C’è un che di preoccupante e assurdo nel film che siamo da qualche tempo costretti a vivere e nel quale siamo tutti attori più o meno consapevoli.
Con lo stesso identico schema delle tifoserie calcistiche – dagli ultras che frequentano le curve a quelli che affollano i bar dello sport e le arene virtuali sui social network – gli adepti dei partiti politici, tradizionali o nuovi che siano, paiono disinteressati alla partita in corso, alla qualità del gioco, all’eticità della proposta e al merito delle vicende.
Conta solo il risultato finale. E a volte nemmeno quello. Nel senso che l’importante è mostrare spirito di appartenenza e denigrare la squadra avversaria. Anche negando verità evidenti e diventando sordi o ciechi.
Tutto viene digerito e tutto sembra consentito.
Al campionario di reciproche denigrazioni e insulti, ai quali i due poli da vent’anni in campo sullo scenario italiano ci hanno ormai abituato, si è aggiunta la tradizionale irrequietezza di qualche movimento identitario sardo.
È partendo da questo mutamento della coscienza del vivere civile, una scuola di pensiero che prevede il bene pubblico e non quello di parte come riferimento unico del personale preposto ad amministrare le istituzioni, che assistiamo a spericolate e interessate equazioni logiche.
Se parli con qualcuno di sinistra o destra, sei pronto a venderti, se scegli come occasionale o abituale interlocutore un qualche indipendentista sei pronto a raccogliere eredità o a proporti come leader, senza passare da non si sa quale investitura.
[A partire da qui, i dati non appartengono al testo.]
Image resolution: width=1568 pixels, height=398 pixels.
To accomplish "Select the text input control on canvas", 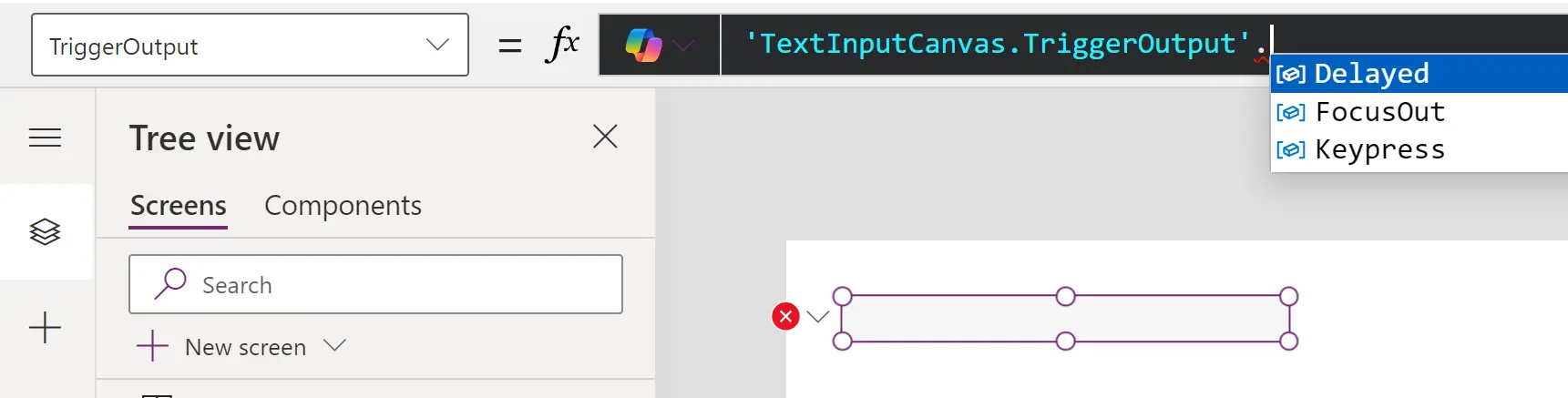I will (1065, 319).
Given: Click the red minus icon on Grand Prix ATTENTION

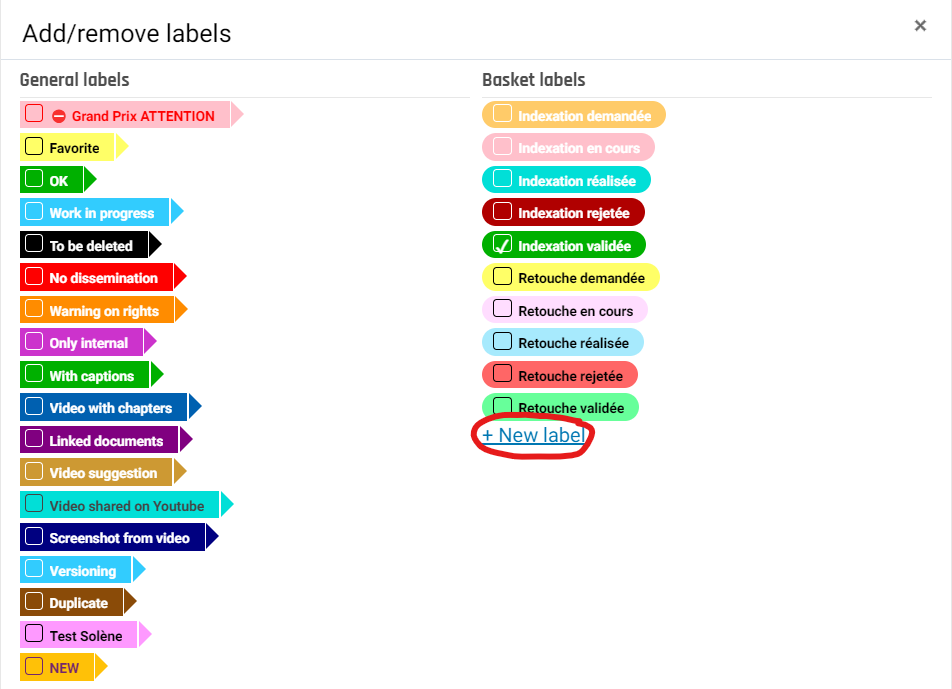Looking at the screenshot, I should [x=58, y=116].
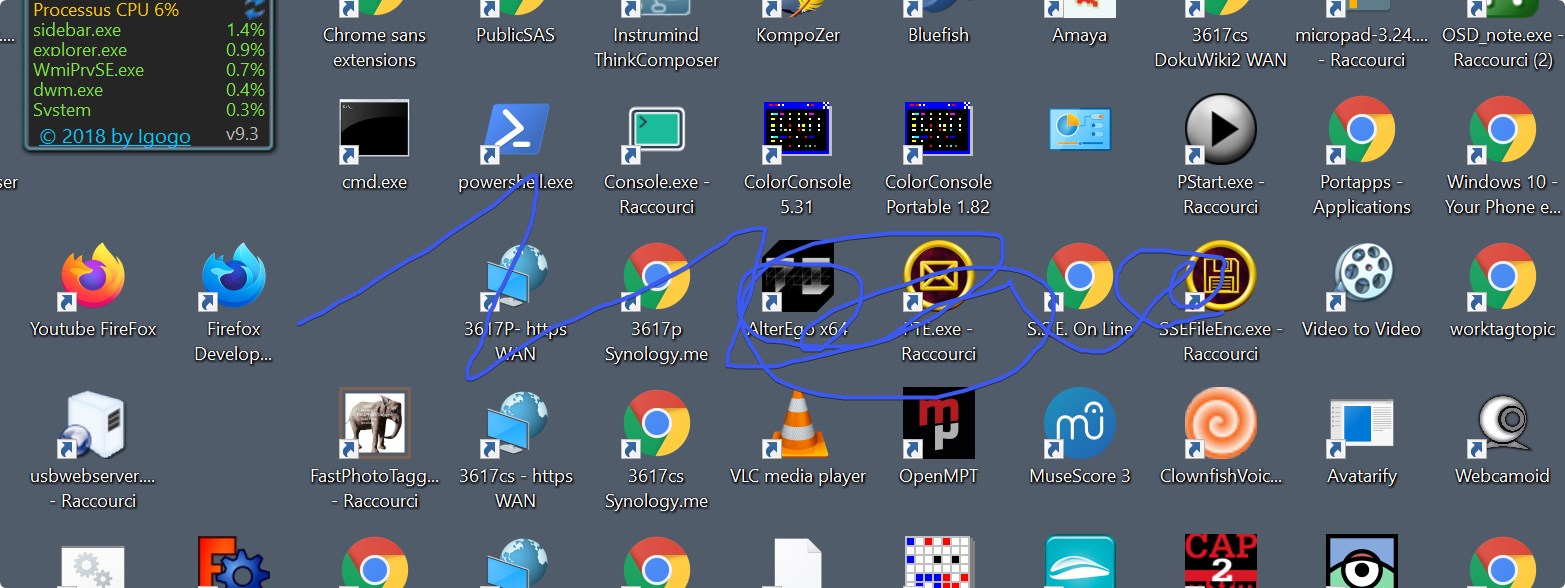Open VLC media player icon
The height and width of the screenshot is (588, 1565).
click(x=797, y=425)
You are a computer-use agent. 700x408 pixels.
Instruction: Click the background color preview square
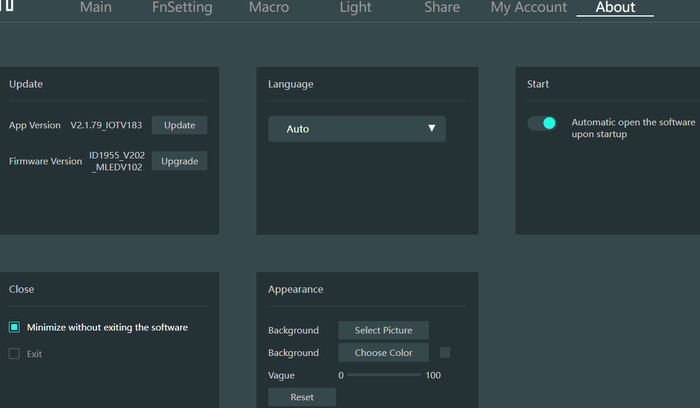445,352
Qual è l’intento? Dimostrare che la squadra di appartenenza non si discute e che a essa possono essere perdonati eventuali falli da ultimo uomo, scorrettezze in area di rigore e persino gli insulti agli arbitri.
Ma l’importante è che vinca. Altrimenti i tre punti se li prendono gli avversari.
La politica non si gioca su un campo di calcio. La politica vive di un confronto aperto e senza steccati imposti da oligarchie che non vogliono perdere il loro potere di interdizione.
In Sardegna il confronto non è bipolare ma aperto a diverse idee sul futuro.
Ognuno deve sentirsi libero di scegliere il proprio, senza più firmare deleghe in bianco.
Occorre basarsi sui programmi e sulla credibilità di chi li propone.
Il tempo degli appelli fideistici è finito.
Assolutamente vero…
Ormai uno non può dire la sua che viene accusato di esser in procinto di candidarsi, come se poi non fosse un diritto di tutti farlo
Sì, è proprio così.
A quante pare possono candidarsi tutti: professori universitari, commercialisti, avvocati, studenti di lungo corso/disoccupati.
Tutti, tranne chi pensa di aver qualcosa da dire.
Io non ho nessuna intenzione di candidarmi, sarei un pessimo affare per il mio popolo e per la mia terra. Ma ho domande da fare e idee da condividere: è che fatico a trovare chi risponde e chi le sa condividere.
Prova a dirle
Facile. Si parte da ciò che conosciamo: l’autonomia ha funzionato? No. Per colpa di chi o cosa? Innanzitutto, di cosa: gli strumenti sono inefficaci e in ogni caso per spostare una pietra qui, devi inviare un telegramma a Roma. Ecco la prima cosa da fare: evitare di mandare telegrammi o comunicazioni, ciò che serve fare si fa e basta. Poi c’è il chi: beh qui c’è l’imbarazzo della scelta: non ne esce in piedi nessuno. Del resto, considerando che è un continuo peggiorare, si fa in fretta a stabilire che qualsiasi colore abbia affondato le mani nel governo regionale, enti e carrozzoni vari, non è stato granché efficace. Allora, non funzionano gli strumenti, e non funzionano nemmeno i soggetti, singoli o inquadrati nel partito X di turno.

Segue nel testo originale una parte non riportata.